Jones Seminar: Using AI for Social Good—Key Research Challenges, Applications, and Results

Milind Tambe, Helen N. and Emmett H. Jones Professor in Engineering, USC

Friday, January 19, 2018, 3:30–4:30pm

Rm. 100 (Spanos Auditorium), Cummings Hall

Discussions about the future negative consequences of artificial intelligence (AI) sometimes drown out discussions of the current accomplishments and future potential of AI in helping us solve complex societal problems. At the USC Center for AI in Society (CAIS) our focus is on advancing AI research in tackling wicked problems in society. This talk will highlight the goals of CAIS and three areas of ongoing work. First, I will focus on the use of AI for assisting low-resource communities, such as homeless youth. Harnessing the social networks of such youth, I will outline our advances in influence maximization algorithms to help more effectively spread health information, such as for reducing risk of HIV infections. These algorithms have been piloted in homeless shelters in Los Angeles, and have shown significant improvements over traditional methods. I will also outline our efforts in advancing AI techniques for substance abuse prevention in this population. Second, I will outline the use of AI for protection of forests, fish, and wildlife; learning models of adversary behavior allows us to predict poaching activities and plan effective patrols to deter them; I will discuss concrete results from tests in national parks in Uganda that have led to removal of snares and arrests of poachers, potentially saving endangered animals.
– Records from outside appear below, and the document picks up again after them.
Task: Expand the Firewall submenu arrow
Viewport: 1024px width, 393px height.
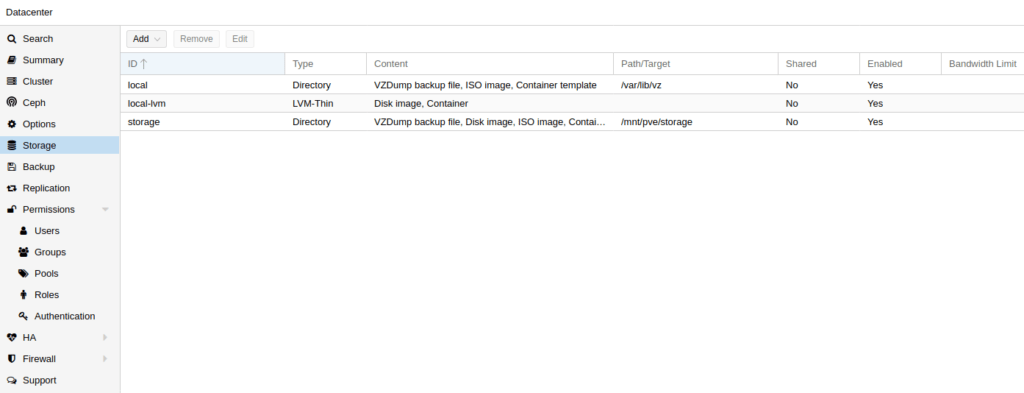Action: pyautogui.click(x=105, y=359)
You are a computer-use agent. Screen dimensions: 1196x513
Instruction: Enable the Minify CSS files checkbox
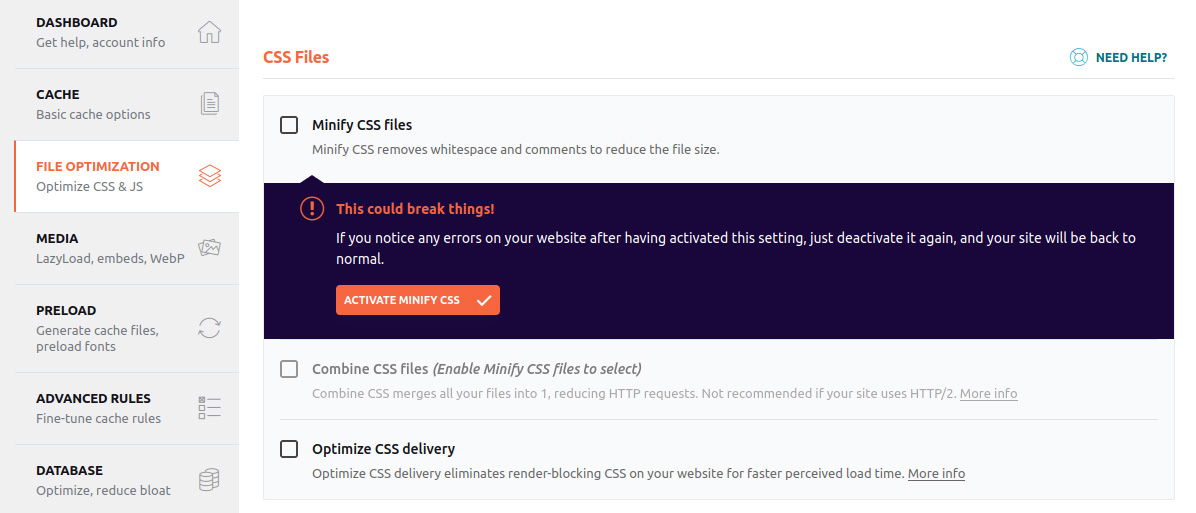point(289,125)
Finally, I will focus on the challenge of AI for public safety and security, specifically for effective security resource allocation. I will also briefly discuss our "security games" framework -- based on computational  game theory -- which has led to decision aids that are in actual daily use by agencies such as the US Coast Guard, the US Federal Air Marshals Service and local law enforcement agencies to assist the protection of ports, airports, flights, and other critical infrastructure.  I will also highlight a number of other projects at CAIS, and we expect these and other future projects at CAIS to continue to illustrate the significant potential that AI has for social good.

About the Speaker

Milind Tambe is Helen N. and Emmett H. Jones Professor in Engineering at the University of Southern California (USC) and the Founding Co-Director of CAIS, the USC Center for Artificial Intelligence in Society, where his research focuses on "AI for Social Good". He is a fellow of AAAI and ACM, as well as recipient of the ACM/SIGAI Autonomous Agents Research Award, Christopher Columbus Fellowship Foundation Homeland security award, INFORMS Wagner prize in Operations Research, Rist Prize of the Military Operations Research Society, IBM Faculty Award, Okawa foundation award, RoboCup scientific challenge award, and other awards including the Orange County Engineering Council Outstanding Project Achievement Award, USC Associates award for creativity in research and USC Viterbi use-inspired research award. Prof. Tambe has contributed several foundational papers in Artificial Intelligence in areas such as intelligent agents and computational game theory; these papers have received over a dozen best paper and influential paper awards at conferences such as AAMAS, IJCAI, IAAI and IVA. In addition, Prof. Tambe pioneering real-world deployments of security games has led him and his team to receive meritorious commendations from the US Coast Guard Commandant, LA Airport Police, and the US Federal Air Marshals Service. For his teaching and mentoring Prof. Tambe has received the USC Steven B. Sample Teaching and Mentoring award; to date over 25 PhD students and 10 postdocs have completed their training under his supervision. Prof. Tambe has also co-founded a company based on his research, Avata Intelligence , where he serves as the director of research. Prof. Tambe received his PhD from the School of Computer Science at Carnegie Mellon University.